Last year the University received 2,316 early decision applications - a 2.5 percent decrease from 2005.

"We didn't have a whole lot of time to get it out and describe it," Miller said of the dual degree program, so he's "gratified" by the number of applications received.

The increase in early decision applications to Brown may be in part because of the elimination of early acceptance programs at Harvard and Princeton universities in the fall of 2006, Miller said. "Some of the early action schools," like Yale and Georgetown universities, "have significant increases partially due to the end of the Harvard and Princeton programs," he said.

Still, "it's hard to tell how much of that is the product of the Princeton and Harvard (decision)," he added.

Miller explained that he is not sure what the ultimate early acceptance rate will be. "We'll just have to see how the reading goes."

For the class of 2011, the early decision acceptance rate was 22.7 percent, though the rejection rate was only 12.7 percent. The remaining applications were deferred into the regular admission pool. That marked the second year in a row that Brown was the most selective school in the Ivy League for early decision.

Yale, which has a non-binding, single-choice early action program, saw a 13 percent decrease in early applications last year and accepted 19.7 percent of early applicants.

Last year, 26.2 percent of students who applied early decision to Princeton were accepted, a two percent increase from 2005.

Data on the number of early applications received by other Ivy League schools were not yet available.

"The hardest part of the admissions process ... is balancing your time," wrote Doug Bensimon, a senior at Weston High School in Weston, Mass., in an e-mail to The Herald. He applied early to Brown because he thinks the school fits well with his learning style as "someone who really likes to experience new things on a daily basis," he wrote.

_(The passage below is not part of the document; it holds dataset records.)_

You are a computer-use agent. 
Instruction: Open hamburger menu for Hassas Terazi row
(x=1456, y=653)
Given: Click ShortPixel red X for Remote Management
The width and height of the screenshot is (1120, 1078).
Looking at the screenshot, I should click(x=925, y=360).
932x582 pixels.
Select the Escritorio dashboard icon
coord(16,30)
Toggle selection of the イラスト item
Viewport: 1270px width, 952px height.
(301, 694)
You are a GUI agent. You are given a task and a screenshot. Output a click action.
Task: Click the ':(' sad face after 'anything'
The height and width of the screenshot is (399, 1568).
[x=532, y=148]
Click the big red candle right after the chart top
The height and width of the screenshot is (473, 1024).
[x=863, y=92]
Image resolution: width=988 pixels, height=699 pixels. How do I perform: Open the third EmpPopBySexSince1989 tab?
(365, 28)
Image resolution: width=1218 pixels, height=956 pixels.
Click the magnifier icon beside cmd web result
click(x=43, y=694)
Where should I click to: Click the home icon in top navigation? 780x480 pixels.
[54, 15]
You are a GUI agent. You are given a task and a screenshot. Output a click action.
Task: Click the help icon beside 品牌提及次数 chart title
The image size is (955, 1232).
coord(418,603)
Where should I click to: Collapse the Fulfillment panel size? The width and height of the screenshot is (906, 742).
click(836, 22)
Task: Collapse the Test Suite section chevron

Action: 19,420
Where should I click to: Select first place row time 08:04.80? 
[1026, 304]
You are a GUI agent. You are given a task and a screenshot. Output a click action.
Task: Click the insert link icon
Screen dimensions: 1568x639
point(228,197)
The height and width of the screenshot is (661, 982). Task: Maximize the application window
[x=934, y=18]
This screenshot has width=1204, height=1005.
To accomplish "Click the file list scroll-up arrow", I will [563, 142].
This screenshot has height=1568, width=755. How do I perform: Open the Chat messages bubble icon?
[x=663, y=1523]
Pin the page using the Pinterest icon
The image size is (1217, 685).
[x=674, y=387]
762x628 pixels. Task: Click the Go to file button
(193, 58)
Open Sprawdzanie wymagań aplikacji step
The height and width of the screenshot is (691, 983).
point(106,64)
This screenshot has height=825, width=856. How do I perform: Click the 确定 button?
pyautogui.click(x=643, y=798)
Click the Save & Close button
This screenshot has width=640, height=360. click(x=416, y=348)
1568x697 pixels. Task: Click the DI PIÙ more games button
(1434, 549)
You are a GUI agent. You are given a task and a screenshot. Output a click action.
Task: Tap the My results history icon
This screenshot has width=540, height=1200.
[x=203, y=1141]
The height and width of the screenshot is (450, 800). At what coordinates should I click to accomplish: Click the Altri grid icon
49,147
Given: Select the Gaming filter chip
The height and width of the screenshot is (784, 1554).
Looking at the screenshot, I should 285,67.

"In the end, applying early seemed like the most reasonable choice; I wanted to go to Brown and had no doubts about it," wrote Jason De Stefano, a high school senior from New Jersey, in an e-mail to The Herald.

De Stefano thinks the hardest part of the application process is what he's doing now - waiting. "I have an online countdown in my AIM profile that I check along with the Brown Web site every day," he wrote.